##### TEXT SEGMENT
2.2. Stiffness Integrals for $A_{i^s{j}^s}$, …, $H_{i^s{j}^s}$ and $A_{i^{*}{j}^{*}}$, …, $H_{i^{*}{j}^{*}}$

The simple FGM stiffness values ${\overline{Q}}_{i^s{j}^s}$ and ${\overline{Q}}_{i^{*}{j}^{*}}$ are used to express the integrals in $A_{i^s{j}^s},B_{i^s{j}^s},D_{i^s{j}^s},E_{i^s{j}^s},F_{i^s{j}^s},H_{i^s{j}^s}$ and $A_{i^{*}{j}^{*}},B_{i^{*}{j}^{*}},D_{i^{*}{j}^{*}},E_{i^{*}{j}^{*}},F_{i^{*}{j}^{*}},H_{i^{*}{j}^{*}}$. For example, the $A_{11}$, …, $F_{11}$, and $H_{11}$, …, $H_{44}$ of the four layers with the same thickness in coupled plates and circular shells are given as follows:

$$A_{11}=A_{22}={\displaystyle \frac{1}{1-{{\nu }_{fgm}}^2}}ARnE12$$

(5)

$${B_{11}=B}_{22}={\displaystyle \frac{1}{1-{{\nu }_{fgm}}^2}}BRnE12$$

(6)

$${D_{11}=D}_{22}={\displaystyle \frac{1}{1-{{\nu }_{fgm}}^2}}DRnE12$$

(7)
##########
##### DATA SHOWN
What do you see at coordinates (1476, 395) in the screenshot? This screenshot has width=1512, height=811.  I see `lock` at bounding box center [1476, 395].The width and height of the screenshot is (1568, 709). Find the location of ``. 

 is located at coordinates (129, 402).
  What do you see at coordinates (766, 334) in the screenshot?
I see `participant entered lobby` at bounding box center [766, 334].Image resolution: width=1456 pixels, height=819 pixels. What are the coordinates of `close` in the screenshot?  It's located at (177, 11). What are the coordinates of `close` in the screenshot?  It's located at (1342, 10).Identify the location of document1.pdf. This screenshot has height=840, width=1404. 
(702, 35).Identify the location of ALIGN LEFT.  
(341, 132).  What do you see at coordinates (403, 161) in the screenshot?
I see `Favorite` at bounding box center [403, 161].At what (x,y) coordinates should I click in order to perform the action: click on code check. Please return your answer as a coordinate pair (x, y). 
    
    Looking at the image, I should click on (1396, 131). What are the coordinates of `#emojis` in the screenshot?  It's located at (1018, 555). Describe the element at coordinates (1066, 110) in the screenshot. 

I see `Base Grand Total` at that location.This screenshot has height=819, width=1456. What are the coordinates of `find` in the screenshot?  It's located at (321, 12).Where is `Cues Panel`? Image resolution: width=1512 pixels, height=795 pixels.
##########
Pick up the passage on FGM stiffness integrals right after equation (7) and carry it forward.

$${E_{11}=E}_{22}={\displaystyle \frac{1}{1-{{\nu }_{fgm}}^2}}ERnE12$$

(8)

$${F_{11}=F}_{22}={\displaystyle \frac{1}{1-{{\nu }_{fgm}}^2}}FRnE12$$

(9)

$${H_{11}=H}_{22}={\displaystyle \frac{1}{1-{{\nu }_{fgm}}^2}}HRnE12$$

(10)

$$A_{44}={\displaystyle \frac{k_{\alpha }}{2 (1+{\nu }_{fgm})}}ARnE12$$

(11)

$$D_{44}={\displaystyle \frac{k_{\alpha }}{2 (1+{\nu }_{fgm})}}DRnE12$$

(12)

$$E_{44}={\displaystyle \frac{k_{\alpha }}{2 (1+{\nu }_{fgm})}}ERnE12$$

(13)

$$H_{44}={\displaystyle \frac{k_{\alpha }}{2 (1+{\nu }_{fgm})}}H6RnE12$$

(14)

in which $ARnE12$, $BRnE12$, $DRnE12$, $ERnE12$, $FRnE12$, $HRnE12$, and $H6RnE12$ can be expressed in functions of $E_1$, $E_2$, $E_3$, $E_4$, $h^{\mathrm{*}}$, and $R_n$, e.g.,

$$\begin{gathered} ARnE1=[{\displaystyle \frac{{ (E}_2-E_1)}{{ (h^{*}/2)}^{R_n}}} ({\left({\displaystyle \frac{h^{*}}{4}}\right)}^{R_n+1}-{\left({\displaystyle \frac{-h^{*}}{4}}\right)}^{R_n+1})+{\displaystyle \frac{{ (E}_4-E_3)}{{ (h^{*}/2)}^{R_n}}} ({\left({\displaystyle \frac{{3h}^{*}}{4}}\right)}^{R_n+1}-{\left({\displaystyle \frac{h^{*}}{4}}\right)}^{R_n+1})]/ (R_n+1) \\ +\left(E_1+E_3\right) ({\displaystyle \frac{h^{*}}{2}}) \end{gathered}$$

(15)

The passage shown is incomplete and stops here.